Stichting FOM
16 april 2010
Twintig procent vrouwen in academische top
Ondanks alle goede voornemens, is de positie van vrouwen in de
Nederlandse wetenschap al jaren onacceptabel slecht. Het aantal
vrouwelijke hoogleraren groeit wel, maar veel te langzaam. Daardoor
worden zelfs naar beneden bijgestelde ambities niet gehaald.
Hoogleraar transplantatiebiologie Els Goulmy en FOM-directeur Wim van
Saarloos hebben deze maand aan de Minister van Onderwijs, Cultuur &
Wetenschappen een ambitieus programma voorgesteld dat de groei van het
aantal vrouwen in de academische top aanzienlijk zal versnellen.

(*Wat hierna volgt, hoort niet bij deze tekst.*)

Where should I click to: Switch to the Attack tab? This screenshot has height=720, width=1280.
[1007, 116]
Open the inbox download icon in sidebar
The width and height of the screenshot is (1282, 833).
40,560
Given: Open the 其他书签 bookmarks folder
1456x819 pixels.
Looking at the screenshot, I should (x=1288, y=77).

Zij
mikken op twintig procent vrouwelijke hoogleraren in 2020, door
jaarlijks dertig talentvolle vrouwelijke wetenschappers een fellowship
aan te bieden dat in tien jaar tot een hoogleraarschap leidt.
Nederland scoort zeer laag op de internationale ranglijsten van
participatie van vrouwen in de wetenschap. De EU doelstelling van 25
procent vrouwelijke hoogleraren in 2010 werd door het ministerie van
OCW al bijgesteld tot 15 procent, maar ook dat maken we nog niet waar.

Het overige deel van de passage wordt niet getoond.